Given instruction A
Return the passage of the College Bound mentoring essay between "My virtual mentor, Lauren" and "generation of kids.", inclusive, copied word for word.
Given instruction B
According to the College Bound mentoring essay, who was the writer's virtual mentor?

Document text
Courtesy of College Bound

My name is Sakinah Muhammad. I graduated from Temple University in May as a criminal-justice major with a minor in psychology. My next step is working for Houston Teach for America Corps while I attend graduate school at St. Thomas University. So much of where I am now is because of what I learned, and the support I received, from the mentor I was assigned through a nonprofit that is dedicated to preparing kids like me to succeed in college.

We hear a lot about mentoring from the adults who use it to give back, but I want to talk about it from the perspective of a younger person—someone whose education and life were changed over the past eight years by a great organization and a committed adult.

In the ninth grade, there was an announcement made at school (Cesar Chavez Public Charter School for Public Policy in Washington, D.C.) about a program named College Bound. My best friend and I hadn't thought about college before. But we thought that College Bound might be cool to do if we participated together.

We signed up for the program, which partners with organizations around the city, including BET Networks, American Institute for Research and the Cesar Chavez Public Charter School. But it wasn’t until the end-of-the-year celebration that we saw students, like us, receiving scholarships to go to college, that we really got it.

It made an impact on us. From that point on, we got more actively involved and participated in College Bound for four years. We went on college tours, retreats and participated in SAT prep. Eventually I went on to win Student of the Year and a scholarship to attend Temple University.

College Bound assigned me a partner who worked with me on SAT prep. I applied for and received numerous scholarships that I learned about directly from College Bound. My site coordinator literally handed me the scholarship application and said, “Apply.” I was able to network with other individuals and students through various events. After high school, my partner became my virtual mentor. College Bound still sent us care packages and I relished them checking up on us. It was exciting.

I am grateful for the virtual mentoring provided by College Bound because prioritizing my time had been the most challenging problem during my time at Temple. I didn’t have time to do all the things I needed to do if I wasn’t on top of my schedule. I was on the executive board of my school’s student event-planning board, I worked two jobs and then I had 19 credits. It was really a lot to manage.

My virtual mentor, Lauren Balog, helped me with all of this, and I invited her to my graduation. In the years we've worked together, she's given me advice on family, adult situations, spending money and spring break. During all of college, she was like another parent figure that I was able to talk to.

College Bound changed my life by offering me new experiences and offering me a new perspective than most D.C. high school students’. I am not alone in my gratitude to College Bound. My best friend from Chavez will graduate next year from Virginia Commonwealth University. I think I speak for us and for all participants in the program when I say, now that we understand how much mentoring can do, we can’t wait to share what we’ve learned with another generation of kids.

Sakinah Muhammad is a graduate of Temple University.

Data lines
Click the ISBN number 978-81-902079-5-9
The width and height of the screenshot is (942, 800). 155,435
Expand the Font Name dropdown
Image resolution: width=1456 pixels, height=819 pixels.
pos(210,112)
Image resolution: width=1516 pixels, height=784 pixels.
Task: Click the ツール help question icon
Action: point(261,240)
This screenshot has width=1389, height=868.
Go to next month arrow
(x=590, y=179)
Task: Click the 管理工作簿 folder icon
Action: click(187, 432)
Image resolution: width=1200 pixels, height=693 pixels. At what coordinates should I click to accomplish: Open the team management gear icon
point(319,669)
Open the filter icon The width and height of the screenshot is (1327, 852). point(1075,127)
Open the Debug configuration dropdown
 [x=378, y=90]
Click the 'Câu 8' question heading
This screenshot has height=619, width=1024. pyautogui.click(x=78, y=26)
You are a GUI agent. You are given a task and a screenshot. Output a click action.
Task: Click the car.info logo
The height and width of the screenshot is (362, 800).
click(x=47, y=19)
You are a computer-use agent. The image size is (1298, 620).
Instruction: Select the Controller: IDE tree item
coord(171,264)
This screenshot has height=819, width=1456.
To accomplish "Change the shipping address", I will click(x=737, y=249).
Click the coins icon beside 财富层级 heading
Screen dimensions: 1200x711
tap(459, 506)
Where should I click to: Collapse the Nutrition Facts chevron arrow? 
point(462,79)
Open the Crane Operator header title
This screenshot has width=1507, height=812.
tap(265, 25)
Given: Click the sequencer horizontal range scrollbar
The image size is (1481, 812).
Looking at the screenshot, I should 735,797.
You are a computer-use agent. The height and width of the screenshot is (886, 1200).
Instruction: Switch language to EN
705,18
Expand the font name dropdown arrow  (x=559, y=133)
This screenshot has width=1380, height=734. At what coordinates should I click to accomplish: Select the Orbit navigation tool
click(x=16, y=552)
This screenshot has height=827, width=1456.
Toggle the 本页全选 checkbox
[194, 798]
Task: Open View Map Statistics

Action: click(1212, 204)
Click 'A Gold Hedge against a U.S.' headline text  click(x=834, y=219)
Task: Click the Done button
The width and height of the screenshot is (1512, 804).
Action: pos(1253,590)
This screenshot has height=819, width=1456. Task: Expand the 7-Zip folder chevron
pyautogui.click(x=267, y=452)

Final answer A
My virtual mentor, Lauren Balog, helped me with all of this, and I invited her to my graduation. In the years we've worked together, she's given me advice on family, adult situations, spending money and spring break. During all of college, she was like another parent figure that I was able to talk to.

College Bound changed my life by offering me new experiences and offering me a new perspective than most D.C. high school students’. I am not alone in my gratitude to College Bound. My best friend from Chavez will graduate next year from Virginia Commonwealth University. I think I speak for us and for all participants in the program when I say, now that we understand how much mentoring can do, we can’t wait to share what we’ve learned with another generation of kids.

Final answer B
Lauren Balog